= Ole Haugsrud =

American sports executive (1899-1976)

Oluf Roy Haugsrud (May 13, 1899 – March 13, 1976) was an American sports executive. Haugsrud was born in Superior, Wisconsin.

Haugsrud was owner of the Duluth Eskimos of the National Football League (NFL) in the late-1920s. His signing of Ernie Nevers and having the Eskimos barnstorm, is credited as helping grow the league at critical time. He later sold the team back to the NFL. Part of the deal was that he would have first rights to any future NFL team in the state of Minnesota. Though he passed on a stake in the Minneapolis Red Jackets in 1929, when the NFL expanded to Minneapolis–Saint Paul in January 1960, Haugsrud was given 10% ownership. He remained part owner of the Minnesota Vikings until his death in 1976 in Duluth. Haugsrud was the senior nominee for the Pro Football Hall of Fame in 1973. He was not elected.

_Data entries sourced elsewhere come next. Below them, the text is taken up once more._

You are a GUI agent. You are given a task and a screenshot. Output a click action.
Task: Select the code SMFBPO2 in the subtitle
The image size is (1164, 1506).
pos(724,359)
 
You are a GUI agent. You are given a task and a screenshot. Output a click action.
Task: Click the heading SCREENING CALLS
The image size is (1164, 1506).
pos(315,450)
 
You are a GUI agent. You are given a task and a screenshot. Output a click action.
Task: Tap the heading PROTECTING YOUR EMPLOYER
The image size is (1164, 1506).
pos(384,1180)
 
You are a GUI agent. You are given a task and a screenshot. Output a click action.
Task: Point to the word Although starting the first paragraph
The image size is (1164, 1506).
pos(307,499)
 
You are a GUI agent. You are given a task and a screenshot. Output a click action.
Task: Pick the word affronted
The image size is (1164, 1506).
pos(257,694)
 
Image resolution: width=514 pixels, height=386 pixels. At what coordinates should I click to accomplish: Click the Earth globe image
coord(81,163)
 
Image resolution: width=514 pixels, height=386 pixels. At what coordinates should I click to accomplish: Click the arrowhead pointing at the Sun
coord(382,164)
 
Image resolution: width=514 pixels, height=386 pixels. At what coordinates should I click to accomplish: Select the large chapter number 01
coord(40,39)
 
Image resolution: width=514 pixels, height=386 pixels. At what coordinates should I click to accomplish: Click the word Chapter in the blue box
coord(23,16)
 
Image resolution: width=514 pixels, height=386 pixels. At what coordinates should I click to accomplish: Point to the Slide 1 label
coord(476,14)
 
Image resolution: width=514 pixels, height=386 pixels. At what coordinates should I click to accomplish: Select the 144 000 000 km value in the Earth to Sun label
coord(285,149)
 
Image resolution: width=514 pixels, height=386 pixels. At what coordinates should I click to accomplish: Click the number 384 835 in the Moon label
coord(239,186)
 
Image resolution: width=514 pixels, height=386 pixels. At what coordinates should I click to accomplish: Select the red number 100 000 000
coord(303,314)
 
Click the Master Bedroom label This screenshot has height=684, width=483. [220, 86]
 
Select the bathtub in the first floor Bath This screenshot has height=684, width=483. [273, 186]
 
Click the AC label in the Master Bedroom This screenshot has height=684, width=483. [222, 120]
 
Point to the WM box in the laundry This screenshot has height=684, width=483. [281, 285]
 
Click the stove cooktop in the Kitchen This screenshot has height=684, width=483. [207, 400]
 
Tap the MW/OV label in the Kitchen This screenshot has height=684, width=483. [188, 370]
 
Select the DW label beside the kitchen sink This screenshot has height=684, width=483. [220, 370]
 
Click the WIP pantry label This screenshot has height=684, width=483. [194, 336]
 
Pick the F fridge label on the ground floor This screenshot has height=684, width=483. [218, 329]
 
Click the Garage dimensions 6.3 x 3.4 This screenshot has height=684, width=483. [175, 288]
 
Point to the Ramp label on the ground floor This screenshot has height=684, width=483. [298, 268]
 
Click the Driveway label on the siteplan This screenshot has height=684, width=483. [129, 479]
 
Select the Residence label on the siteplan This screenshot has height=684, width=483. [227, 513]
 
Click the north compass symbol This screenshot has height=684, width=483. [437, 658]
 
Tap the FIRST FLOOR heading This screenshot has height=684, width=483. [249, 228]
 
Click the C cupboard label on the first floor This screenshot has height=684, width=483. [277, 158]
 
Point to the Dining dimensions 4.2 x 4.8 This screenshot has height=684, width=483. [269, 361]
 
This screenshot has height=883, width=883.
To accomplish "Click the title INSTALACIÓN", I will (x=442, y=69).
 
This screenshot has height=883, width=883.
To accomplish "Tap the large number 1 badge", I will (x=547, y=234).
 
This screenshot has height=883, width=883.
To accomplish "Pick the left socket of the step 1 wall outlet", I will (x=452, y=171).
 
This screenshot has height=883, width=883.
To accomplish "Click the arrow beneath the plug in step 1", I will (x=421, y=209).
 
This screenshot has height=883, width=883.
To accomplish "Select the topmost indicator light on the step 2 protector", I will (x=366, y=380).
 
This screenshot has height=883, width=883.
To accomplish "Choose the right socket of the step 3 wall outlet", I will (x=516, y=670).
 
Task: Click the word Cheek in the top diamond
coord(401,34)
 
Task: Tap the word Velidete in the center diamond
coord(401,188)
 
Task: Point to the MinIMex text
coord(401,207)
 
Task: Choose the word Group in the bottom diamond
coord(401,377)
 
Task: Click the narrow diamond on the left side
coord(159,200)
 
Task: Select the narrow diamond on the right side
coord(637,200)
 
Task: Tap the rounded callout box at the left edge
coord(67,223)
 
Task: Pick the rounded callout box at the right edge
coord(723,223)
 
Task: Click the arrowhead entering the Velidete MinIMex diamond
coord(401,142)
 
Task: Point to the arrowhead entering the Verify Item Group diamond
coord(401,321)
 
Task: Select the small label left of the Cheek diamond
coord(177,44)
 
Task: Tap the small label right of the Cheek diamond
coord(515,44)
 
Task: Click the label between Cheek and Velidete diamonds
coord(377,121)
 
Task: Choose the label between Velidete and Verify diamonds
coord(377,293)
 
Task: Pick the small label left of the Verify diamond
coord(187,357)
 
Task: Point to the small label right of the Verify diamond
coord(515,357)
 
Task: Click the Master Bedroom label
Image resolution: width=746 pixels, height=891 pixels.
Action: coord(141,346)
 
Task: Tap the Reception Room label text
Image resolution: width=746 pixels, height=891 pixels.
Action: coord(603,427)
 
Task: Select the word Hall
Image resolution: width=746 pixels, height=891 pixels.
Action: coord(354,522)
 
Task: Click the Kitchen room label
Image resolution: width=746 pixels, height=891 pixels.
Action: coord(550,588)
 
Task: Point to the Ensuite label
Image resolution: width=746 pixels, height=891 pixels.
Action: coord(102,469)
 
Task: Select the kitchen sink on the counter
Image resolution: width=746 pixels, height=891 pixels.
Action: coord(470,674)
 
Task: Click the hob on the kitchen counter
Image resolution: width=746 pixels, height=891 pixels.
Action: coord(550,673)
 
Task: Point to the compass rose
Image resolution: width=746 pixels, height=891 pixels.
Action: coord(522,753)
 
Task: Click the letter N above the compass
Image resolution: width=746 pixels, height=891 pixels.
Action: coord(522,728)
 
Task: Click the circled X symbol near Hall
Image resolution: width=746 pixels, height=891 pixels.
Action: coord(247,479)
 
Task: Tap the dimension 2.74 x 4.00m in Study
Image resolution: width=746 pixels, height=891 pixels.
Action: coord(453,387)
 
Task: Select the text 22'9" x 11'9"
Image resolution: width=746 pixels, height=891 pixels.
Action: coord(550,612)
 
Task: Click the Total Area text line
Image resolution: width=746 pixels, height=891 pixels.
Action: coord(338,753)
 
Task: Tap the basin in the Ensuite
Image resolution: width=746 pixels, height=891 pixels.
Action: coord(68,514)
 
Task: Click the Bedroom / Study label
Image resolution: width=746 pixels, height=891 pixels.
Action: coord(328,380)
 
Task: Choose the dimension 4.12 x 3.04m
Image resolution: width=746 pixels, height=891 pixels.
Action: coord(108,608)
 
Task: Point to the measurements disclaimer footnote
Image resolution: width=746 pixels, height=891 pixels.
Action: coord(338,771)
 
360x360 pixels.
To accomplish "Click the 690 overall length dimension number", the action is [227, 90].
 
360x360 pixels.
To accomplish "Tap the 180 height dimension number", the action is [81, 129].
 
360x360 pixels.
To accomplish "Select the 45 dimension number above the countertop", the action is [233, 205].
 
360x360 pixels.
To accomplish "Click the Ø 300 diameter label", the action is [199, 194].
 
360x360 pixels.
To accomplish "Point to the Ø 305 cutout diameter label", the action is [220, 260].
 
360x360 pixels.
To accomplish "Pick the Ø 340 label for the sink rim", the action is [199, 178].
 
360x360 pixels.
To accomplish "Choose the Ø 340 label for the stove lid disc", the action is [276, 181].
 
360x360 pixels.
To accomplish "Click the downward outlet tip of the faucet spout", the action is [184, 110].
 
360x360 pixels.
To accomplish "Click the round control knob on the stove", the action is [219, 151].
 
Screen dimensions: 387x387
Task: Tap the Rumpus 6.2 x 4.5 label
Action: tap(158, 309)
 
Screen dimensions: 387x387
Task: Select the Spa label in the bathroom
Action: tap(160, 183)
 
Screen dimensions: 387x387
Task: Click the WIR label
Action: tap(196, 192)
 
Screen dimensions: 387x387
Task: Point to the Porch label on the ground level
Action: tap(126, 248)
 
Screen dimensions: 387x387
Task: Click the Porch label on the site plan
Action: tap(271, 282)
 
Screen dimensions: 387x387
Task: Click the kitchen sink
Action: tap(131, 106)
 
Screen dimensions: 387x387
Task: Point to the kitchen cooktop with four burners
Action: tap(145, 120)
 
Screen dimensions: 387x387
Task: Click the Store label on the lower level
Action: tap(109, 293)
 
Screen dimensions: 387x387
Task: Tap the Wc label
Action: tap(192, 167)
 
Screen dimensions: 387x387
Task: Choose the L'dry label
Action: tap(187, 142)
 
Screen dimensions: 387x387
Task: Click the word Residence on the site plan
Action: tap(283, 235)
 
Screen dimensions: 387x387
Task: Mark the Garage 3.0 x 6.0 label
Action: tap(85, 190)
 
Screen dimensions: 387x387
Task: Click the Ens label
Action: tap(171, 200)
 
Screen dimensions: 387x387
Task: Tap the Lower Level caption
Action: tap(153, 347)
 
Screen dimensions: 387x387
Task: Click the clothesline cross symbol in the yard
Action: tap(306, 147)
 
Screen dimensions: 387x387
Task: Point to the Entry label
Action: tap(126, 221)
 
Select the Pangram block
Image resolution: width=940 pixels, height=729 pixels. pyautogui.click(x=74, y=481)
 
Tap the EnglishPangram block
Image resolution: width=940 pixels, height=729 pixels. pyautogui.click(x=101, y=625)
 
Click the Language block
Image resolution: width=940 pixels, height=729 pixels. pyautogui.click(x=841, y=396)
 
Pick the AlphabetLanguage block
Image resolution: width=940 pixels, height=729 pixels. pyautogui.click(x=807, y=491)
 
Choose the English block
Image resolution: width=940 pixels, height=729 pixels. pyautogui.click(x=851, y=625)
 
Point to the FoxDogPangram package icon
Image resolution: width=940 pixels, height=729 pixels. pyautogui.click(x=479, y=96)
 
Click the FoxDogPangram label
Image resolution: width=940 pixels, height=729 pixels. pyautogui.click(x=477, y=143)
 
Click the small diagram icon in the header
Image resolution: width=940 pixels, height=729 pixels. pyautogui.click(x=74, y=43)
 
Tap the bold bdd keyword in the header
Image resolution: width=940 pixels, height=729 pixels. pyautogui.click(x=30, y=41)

The Vikings name and team colors are the same as Haugsrud's high school, Central High School in Superior. The Vikings secondary logo that is still in use is a modified version of Central's original logo.

There was a field in Superior, Wisconsin called Ole Haugsrud Field. The University of Wisconsin–Superior football team played there until the team went out of existence in the mid-1990s. The Superior High School Spartans played there until 2014 (when the high school's new stadium opened).